I had a quick look at some documentation concerning the %files section of an RPM spec file (as I'm not in the habit of building RPMs):
http://www.rpm.org/max-rpm/s1-rpm-build-creating-spec-file.html
and didn't find anything mentioning setting file permissions. It looks like that's done via %defattr from what (little) I can tell:
https://stackoverflow.com/questions/6952384/what-the-defattr-means-in-rpm-spec-files
> Then again since RPM switched from open source to GPL along time ago I > find it odd Debian didn't adopt it, but as us Perl programmers > (differentiated from Perl scripters by the fact that we understand how > references work and why they exist) put it there are many ways to do It. > > I will say this it is a lot simpler when you get down to it than RPMS or > ebuilds (Gentoo/Portage), but simplicity for the sake of simplicity isn't > always your friend. :)
Yes. Conceptually Debian packaging is simple, but... typically the packaging usually isn't. Most of the time Debian packaging is fun and useful work, but it's also common to run into something new that's a little more complicated than what one has seen before. I'll point out a few things I've run into lately.
- I recently updated the libssh package (not used by openssh) for myself which had some .symbols files that documented which upstream version # the various subroutines were added in, and the build would fail if these weren't updated for the change in the ABI. A quick web search came up with this which explains this:
https://www.debian.org/doc/manuals/maint-guide/advanced.en.html#librarysymbols
- I have a package I work on where I need to break out one of the binary packages into a Multiarch package to allow installing that binary package from a different architecture. Have a look at the spec -- I bet your eyes glaze over a few times.

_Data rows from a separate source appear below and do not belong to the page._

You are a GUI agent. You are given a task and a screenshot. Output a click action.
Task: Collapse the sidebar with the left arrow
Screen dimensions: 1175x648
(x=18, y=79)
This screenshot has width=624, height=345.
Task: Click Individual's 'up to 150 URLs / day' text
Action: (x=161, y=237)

https://wiki.ubuntu.com/MultiarchSpec
- And then there's systemd. Boy oh boy what a joy /that/ is packaging-wise. Grr! You know those files in /etc/default/ for settings and to disable starting a daemon by default? Well, systemd can't handle that by itself:
https://wiki.ubuntu.com/SystemdForUpstartUsers#A.2BAC8-etc.2BAC8-default_files_which_enable.2BAC8-disable_jobs
The "ExecStartPre=" thing the page mentions means starting a /shell script/ to check the variable, returning failure if the setting is "disabled", after which systemd considers the service to be in a "failed" state.
Debian Policy still requires that sysvinit scripts be shipped with a package, even though systemd is the default "init system". This is a good thing because it means the other traditional init systems will continue to work... but it leads to confusion where if the maintainer ships a systemd service file it means it'll have to be able to co-exist alongside the traditional init system file, leading to several types of confusion.
- Then there's the fun that systemd won't wait until the network is fully up before it starts daemons (in parallel with everything else at once):
https://wiki.freedesktop.org/www/Software/systemd/NetworkTarget/
and that gets into another whole /class/ of bugs. Same thing with upstart.